→ Task details
Of all the entries below, retype only the lines from the one with "Geschichte (123, 586)" through the one with "[button] (147, 83)", exactly as they appear.

◆ ◆ ◆ ◆ ◆ ◆ ◆

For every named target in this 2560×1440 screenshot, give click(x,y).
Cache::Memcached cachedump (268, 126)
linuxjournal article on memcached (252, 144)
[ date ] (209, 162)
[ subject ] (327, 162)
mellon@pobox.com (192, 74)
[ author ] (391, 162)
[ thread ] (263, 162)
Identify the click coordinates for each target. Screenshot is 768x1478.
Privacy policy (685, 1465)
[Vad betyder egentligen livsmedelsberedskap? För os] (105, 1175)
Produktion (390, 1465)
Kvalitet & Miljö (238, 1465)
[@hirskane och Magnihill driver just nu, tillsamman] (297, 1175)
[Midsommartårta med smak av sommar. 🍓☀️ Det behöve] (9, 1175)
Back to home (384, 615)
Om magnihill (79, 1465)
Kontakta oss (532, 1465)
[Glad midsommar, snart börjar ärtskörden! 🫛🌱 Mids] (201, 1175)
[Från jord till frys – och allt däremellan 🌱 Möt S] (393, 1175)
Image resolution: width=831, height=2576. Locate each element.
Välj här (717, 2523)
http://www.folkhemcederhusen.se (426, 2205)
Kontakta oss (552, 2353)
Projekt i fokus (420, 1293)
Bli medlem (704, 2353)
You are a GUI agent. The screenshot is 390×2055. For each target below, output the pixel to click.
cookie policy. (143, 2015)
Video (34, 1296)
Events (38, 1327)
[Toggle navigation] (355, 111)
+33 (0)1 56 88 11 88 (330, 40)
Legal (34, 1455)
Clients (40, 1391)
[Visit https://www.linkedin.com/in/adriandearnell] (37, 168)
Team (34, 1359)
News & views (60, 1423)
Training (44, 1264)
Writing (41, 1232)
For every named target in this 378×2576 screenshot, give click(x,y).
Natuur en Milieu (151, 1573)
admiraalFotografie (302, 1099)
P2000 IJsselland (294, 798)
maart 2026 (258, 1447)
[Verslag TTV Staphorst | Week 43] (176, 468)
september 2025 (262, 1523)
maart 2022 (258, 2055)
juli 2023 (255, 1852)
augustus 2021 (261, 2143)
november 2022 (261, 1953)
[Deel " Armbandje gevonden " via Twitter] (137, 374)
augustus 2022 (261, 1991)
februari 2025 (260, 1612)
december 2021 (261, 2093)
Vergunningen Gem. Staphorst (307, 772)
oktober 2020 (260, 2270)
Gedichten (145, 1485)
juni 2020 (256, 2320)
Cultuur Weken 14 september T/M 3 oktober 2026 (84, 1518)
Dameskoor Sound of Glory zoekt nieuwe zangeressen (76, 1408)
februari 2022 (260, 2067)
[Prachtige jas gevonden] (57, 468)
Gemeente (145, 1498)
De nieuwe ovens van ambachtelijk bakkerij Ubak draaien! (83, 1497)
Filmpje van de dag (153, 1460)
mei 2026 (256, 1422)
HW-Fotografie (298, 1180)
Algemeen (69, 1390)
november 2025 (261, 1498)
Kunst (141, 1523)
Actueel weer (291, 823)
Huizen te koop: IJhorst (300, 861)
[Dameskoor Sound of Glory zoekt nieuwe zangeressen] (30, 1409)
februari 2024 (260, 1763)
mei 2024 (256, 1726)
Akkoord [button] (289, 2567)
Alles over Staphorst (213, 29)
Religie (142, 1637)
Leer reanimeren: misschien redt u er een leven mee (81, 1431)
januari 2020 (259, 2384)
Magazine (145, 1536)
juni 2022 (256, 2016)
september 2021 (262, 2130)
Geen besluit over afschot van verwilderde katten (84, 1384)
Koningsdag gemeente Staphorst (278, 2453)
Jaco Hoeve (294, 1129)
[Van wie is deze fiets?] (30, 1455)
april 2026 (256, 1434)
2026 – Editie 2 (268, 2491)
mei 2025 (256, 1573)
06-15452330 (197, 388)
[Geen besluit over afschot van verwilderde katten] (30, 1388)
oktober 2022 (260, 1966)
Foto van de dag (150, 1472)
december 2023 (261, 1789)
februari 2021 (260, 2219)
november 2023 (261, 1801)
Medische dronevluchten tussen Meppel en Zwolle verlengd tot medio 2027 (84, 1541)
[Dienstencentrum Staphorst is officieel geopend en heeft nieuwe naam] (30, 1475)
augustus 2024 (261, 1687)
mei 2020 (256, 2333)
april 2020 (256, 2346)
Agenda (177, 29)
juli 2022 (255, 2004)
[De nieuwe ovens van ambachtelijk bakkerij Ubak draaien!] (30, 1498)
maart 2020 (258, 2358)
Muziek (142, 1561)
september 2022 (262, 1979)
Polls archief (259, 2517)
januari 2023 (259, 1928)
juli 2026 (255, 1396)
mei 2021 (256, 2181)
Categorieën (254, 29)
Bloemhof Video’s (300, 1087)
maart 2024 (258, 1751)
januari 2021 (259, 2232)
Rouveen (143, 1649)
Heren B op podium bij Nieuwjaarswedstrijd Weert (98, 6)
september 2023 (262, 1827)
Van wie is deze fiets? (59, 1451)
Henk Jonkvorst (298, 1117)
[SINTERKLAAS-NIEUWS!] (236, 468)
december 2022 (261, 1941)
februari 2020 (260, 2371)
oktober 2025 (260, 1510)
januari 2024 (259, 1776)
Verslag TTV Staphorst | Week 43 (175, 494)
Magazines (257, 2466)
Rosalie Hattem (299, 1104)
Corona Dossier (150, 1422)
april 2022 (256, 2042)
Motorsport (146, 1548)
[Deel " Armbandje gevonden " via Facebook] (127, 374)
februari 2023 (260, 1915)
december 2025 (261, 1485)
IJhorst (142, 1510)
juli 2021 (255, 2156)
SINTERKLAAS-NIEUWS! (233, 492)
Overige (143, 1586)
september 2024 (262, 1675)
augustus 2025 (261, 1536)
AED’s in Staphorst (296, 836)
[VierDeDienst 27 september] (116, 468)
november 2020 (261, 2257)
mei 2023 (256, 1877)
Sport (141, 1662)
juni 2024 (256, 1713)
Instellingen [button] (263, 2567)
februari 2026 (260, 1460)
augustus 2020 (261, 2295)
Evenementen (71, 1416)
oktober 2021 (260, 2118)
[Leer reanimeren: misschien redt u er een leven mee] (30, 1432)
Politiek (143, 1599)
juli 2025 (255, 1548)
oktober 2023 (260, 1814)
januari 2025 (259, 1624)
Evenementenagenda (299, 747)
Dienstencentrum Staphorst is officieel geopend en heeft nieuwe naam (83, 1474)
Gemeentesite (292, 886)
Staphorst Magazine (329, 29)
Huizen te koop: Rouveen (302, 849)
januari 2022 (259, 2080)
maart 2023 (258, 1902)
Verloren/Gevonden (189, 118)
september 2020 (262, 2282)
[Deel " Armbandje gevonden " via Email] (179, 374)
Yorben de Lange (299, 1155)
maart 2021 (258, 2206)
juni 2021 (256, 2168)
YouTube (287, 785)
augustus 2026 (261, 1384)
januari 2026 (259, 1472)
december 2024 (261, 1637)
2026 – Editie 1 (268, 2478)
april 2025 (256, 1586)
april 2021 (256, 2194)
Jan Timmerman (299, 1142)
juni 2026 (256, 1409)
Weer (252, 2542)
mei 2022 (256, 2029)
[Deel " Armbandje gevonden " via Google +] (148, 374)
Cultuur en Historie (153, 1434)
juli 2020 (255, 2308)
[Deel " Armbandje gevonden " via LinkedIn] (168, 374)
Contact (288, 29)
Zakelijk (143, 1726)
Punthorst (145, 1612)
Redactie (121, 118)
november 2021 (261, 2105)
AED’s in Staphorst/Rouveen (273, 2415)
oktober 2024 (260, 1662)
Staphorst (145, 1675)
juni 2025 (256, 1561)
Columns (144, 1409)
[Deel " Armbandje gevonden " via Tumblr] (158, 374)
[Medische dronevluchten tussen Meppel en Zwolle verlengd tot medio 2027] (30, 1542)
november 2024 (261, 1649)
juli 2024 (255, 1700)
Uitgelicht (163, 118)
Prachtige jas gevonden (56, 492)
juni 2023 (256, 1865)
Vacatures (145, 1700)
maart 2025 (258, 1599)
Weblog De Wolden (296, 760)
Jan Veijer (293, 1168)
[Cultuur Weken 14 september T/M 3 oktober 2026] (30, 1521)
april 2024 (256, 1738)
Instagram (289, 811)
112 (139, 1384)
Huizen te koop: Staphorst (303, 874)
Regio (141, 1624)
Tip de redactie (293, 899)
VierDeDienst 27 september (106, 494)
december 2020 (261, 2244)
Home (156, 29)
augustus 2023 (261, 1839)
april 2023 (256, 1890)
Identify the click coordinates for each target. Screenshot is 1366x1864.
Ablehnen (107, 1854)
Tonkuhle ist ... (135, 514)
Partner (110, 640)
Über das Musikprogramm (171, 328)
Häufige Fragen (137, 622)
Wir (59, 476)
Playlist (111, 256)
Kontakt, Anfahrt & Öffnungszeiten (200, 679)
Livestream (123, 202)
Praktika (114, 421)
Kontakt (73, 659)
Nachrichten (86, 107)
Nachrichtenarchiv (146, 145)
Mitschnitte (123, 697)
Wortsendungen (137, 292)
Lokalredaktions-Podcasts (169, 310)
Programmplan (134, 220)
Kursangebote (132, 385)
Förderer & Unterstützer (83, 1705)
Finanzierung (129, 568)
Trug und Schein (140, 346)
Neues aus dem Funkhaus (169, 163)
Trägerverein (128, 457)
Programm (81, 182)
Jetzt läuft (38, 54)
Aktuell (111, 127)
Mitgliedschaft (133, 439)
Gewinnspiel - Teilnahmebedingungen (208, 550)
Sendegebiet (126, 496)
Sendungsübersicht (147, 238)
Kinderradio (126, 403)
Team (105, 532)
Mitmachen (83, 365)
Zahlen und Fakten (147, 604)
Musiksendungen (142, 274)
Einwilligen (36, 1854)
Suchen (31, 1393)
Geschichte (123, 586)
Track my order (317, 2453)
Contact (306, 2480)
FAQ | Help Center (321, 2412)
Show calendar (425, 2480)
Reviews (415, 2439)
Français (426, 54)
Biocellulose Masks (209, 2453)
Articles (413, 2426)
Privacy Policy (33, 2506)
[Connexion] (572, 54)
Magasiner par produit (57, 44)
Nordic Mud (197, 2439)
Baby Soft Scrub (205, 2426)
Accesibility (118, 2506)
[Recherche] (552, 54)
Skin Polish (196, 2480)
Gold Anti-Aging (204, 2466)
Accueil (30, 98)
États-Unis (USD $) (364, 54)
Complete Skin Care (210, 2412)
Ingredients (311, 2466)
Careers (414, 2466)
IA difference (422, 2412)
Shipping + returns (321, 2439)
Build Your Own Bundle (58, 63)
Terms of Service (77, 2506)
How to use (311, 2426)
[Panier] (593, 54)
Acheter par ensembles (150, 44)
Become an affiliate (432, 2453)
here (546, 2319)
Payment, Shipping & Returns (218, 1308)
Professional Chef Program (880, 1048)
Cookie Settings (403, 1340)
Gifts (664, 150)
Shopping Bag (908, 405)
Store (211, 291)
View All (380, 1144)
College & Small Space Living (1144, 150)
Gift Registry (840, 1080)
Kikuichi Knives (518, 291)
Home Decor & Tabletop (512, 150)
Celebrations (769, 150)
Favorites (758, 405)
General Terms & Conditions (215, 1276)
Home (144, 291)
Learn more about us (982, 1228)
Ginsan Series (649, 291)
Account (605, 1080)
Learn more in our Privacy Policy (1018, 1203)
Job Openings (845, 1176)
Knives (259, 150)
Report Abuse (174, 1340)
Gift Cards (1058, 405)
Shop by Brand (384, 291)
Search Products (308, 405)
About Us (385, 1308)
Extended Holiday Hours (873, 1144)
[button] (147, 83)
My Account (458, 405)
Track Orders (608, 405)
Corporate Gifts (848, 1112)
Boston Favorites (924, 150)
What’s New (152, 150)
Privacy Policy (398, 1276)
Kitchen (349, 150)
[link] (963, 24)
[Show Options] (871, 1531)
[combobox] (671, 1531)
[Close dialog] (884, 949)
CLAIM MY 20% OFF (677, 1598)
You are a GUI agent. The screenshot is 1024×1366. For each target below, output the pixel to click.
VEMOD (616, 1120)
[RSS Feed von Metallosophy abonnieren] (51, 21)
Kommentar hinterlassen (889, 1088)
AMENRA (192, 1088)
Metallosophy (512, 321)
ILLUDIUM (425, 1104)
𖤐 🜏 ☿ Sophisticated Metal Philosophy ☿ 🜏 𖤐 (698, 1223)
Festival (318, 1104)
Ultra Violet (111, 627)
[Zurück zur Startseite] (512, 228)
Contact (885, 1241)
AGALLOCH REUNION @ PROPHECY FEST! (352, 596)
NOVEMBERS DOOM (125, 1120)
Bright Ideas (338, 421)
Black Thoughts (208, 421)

◆ ◆ ◆ ◆ ◆ ◆ ◆

→ Solution for this problem
Geschichte (123, 586)
Track my order (317, 2453)
Contact (306, 2480)
FAQ | Help Center (321, 2412)
Show calendar (425, 2480)
Reviews (415, 2439)
Français (426, 54)
Biocellulose Masks (209, 2453)
Articles (413, 2426)
Privacy Policy (33, 2506)
[Connexion] (572, 54)
Magasiner par produit (57, 44)
Nordic Mud (197, 2439)
Baby Soft Scrub (205, 2426)
Accesibility (118, 2506)
[Recherche] (552, 54)
Skin Polish (196, 2480)
Gold Anti-Aging (204, 2466)
Accueil (30, 98)
États-Unis (USD $) (364, 54)
Complete Skin Care (210, 2412)
Ingredients (311, 2466)
Careers (414, 2466)
IA difference (422, 2412)
Shipping + returns (321, 2439)
Build Your Own Bundle (58, 63)
Terms of Service (77, 2506)
How to use (311, 2426)
[Panier] (593, 54)
Acheter par ensembles (150, 44)
Become an affiliate (432, 2453)
here (546, 2319)
Payment, Shipping & Returns (218, 1308)
Professional Chef Program (880, 1048)
Cookie Settings (403, 1340)
Gifts (664, 150)
Shopping Bag (908, 405)
Store (211, 291)
View All (380, 1144)
College & Small Space Living (1144, 150)
Gift Registry (840, 1080)
Kikuichi Knives (518, 291)
Home Decor & Tabletop (512, 150)
Celebrations (769, 150)
Favorites (758, 405)
General Terms & Conditions (215, 1276)
Home (144, 291)
Learn more about us (982, 1228)
Ginsan Series (649, 291)
Account (605, 1080)
Learn more in our Privacy Policy (1018, 1203)
Job Openings (845, 1176)
Knives (259, 150)
Report Abuse (174, 1340)
Gift Cards (1058, 405)
Shop by Brand (384, 291)
Search Products (308, 405)
About Us (385, 1308)
Extended Holiday Hours (873, 1144)
[button] (147, 83)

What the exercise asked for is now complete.